Ruf ruiniert? Diesen Denkzettel wird Disney nicht so schnell vergessen!
Kolumne
In seiner Kolumne hofft unser Autor, dass Disney künftig wieder mehr Vertrauen in das Kino setzen wird.
Es läuft nicht rund bei Disney. Die Sparte der Familienfilme tut sich in den letzten Jahren schwer. Flops an den Kinokassen und strategische Fehler mit dem hauseigenen Streaming-Dienst Disney Plus setzen unter anderem die legendären Pixar-Studios (Findet Nemo, Toy Story, Cars) schwer unter Druck.

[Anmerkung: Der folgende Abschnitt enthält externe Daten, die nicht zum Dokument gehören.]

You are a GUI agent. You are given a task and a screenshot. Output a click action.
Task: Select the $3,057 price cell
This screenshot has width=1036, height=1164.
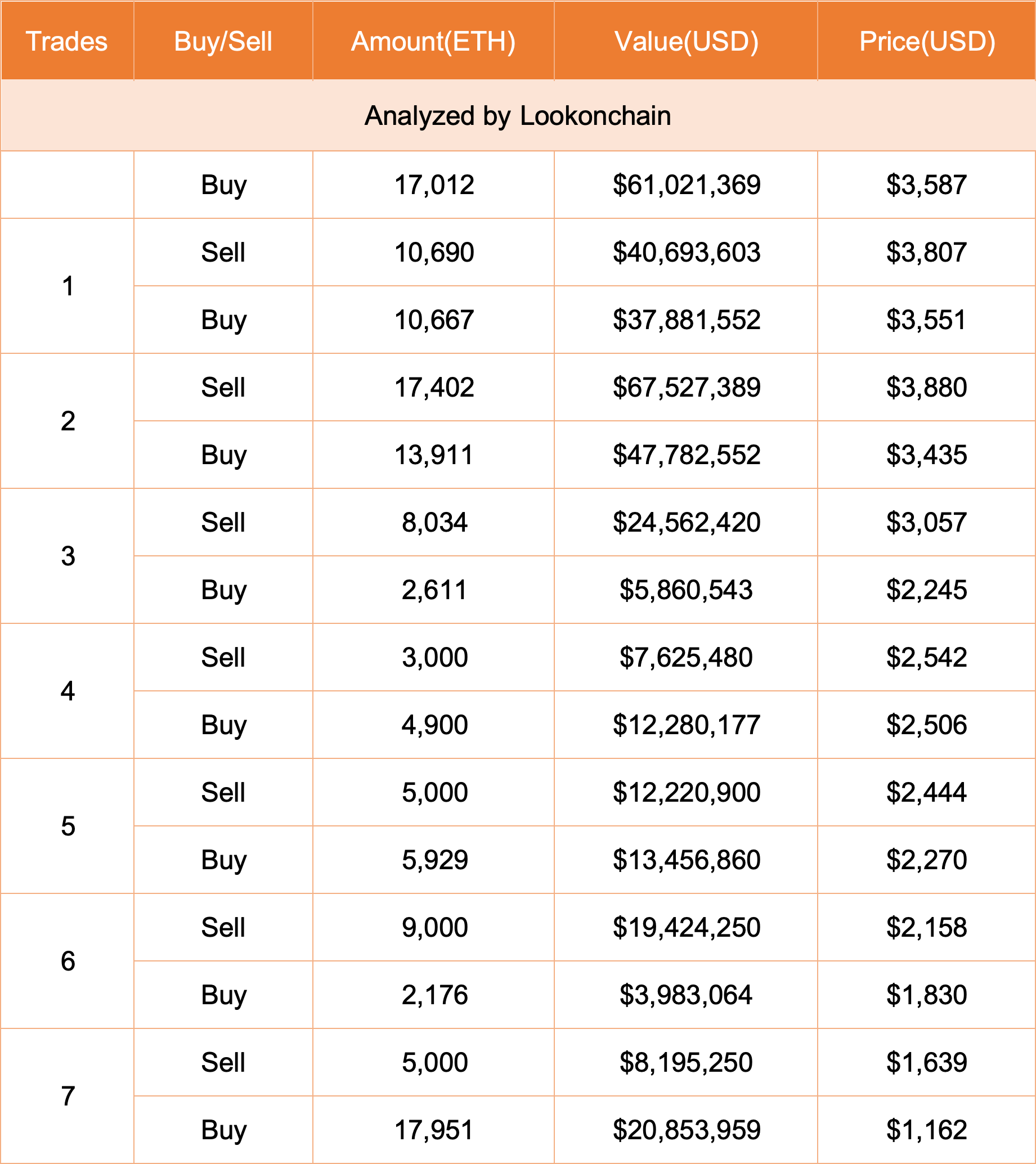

So ruiniert Disney den eigenen Ruf und den von Pixar gleich mit
Die Corona-Pandemie und die damit verbundenen Einschränkungen bedeuteten insbesondere für den Disney-Konzern einen harten Einschnitt. Vergnügungsparks wie Disneyland mussten geschlossen werden und die Kinos hatten ebenfalls zu oder durften nur mit einem limitierten Kontingent an Sitzplätzen operieren. Die Lösung schien zum Greifen nahe: Indem man insbesondere Kino-Produktionen der Familien-Sparte zügig auf dem hauseigenen Streaming-Dienst Disney Plus veröffentlicht, erhoffte man sich einen entscheidenden Vorteil gegenüber Konkurrenten wie Netflix oder Amazon Prime. Ein Plan, der nach hinten losging. Disney Plus macht bis zum heutigen Tag immer noch horrende Verluste und der Ruf von Pixar und Co. scheint ruiniert.
Während Konkurrent Illumination mit Sing 2 (408 Millionen US-Dollar Umsatz) und Minions - Auf der Suche nach dem Mini-Boss (940 Millionen US-Dollar Umsatz) auch während der Pandemie große Erfolge feierte, impfte der Micky Maus-Konzern dem Publikum regelrecht ein, dass die eigenen Kino-Produktionen sowieso bald als Stream erhältlich sein werden. Wieso also noch Geld in eine Kinokarte investieren, wenn der entsprechende Film sowieso zeitnah "gratis" auf Disney Plus erscheint?
Schaden Streaming-Dienste wie Netflix, Disney Plus & Co. dem Kino?
Dieses Experiment auf dem Rücken der Kinobetreiberinnen und Kinobetreiber ging allerdings nach hinten los. Nachdem nicht nur Pixar, sondern auch die legendären Walt Disney Animation Studios in den letzten Monaten und Jahren diverse Flops zu verkraften hatten, scheint Folgendes klar: Das Geschäft mit dem Streaming ist ein zweischneidiges Schwert und weit davon entfernt, die eierlegende Wollmilchsau zu sein.
Während Disney Plus anhaltend für Milliarden-Verluste sorgt, untergräbt man mit einer zu schnellen Veröffentlichung von Leinwand-Produktionen als Stream das eigene Geschäft mit den Kinofilmen sowie den Umsatz der wichtigsten Verbündeten am Boxoffice: die Kinobetreiberinnen und Kinobetreiber. Eine Sackgasse, aus der sich Disney hoffentlich so schnell wie möglich, beispielsweise mit dem nächsten großen Weihnachtsfilm, wieder herausmanövrieren wird.
Bei Elemental bewies man mehr Geduld. Der neue Pixar-Film startete erschreckend schwach und galt bereits als sicherer Flop. Doch die Verantwortlichen von Disney widerstanden der Versuchung, den Kinofilm schnellstmöglich auf Disney Plus zu veröffentlichen. Elemental berappelte sich, spielte fast 500 Millionen US-Dollar ein und wurde auch auf Disney Plus ein riesiger Erfolg.
Ob der Ruf Disneys und insbesondere der von Pixar rasch wieder hergestellt werden kann, ist fraglich. Mittlerweile dürfte man in den Führungs-Etagen des Micky Maus-Konzerns jedoch verstanden haben, dass Streaming-Dienste dem Kino unheimlich schaden können, die beiden Medien sich aber auch wunderbar ergänzen. Zumindest, wenn man den Filmen auf der großen Leinwand ausreichend Luft zum Atmen schenkt und dem Publikum die Möglichkeit einräumt, die Produktionen dort zu erleben, wo sie hingehören: ins Kino.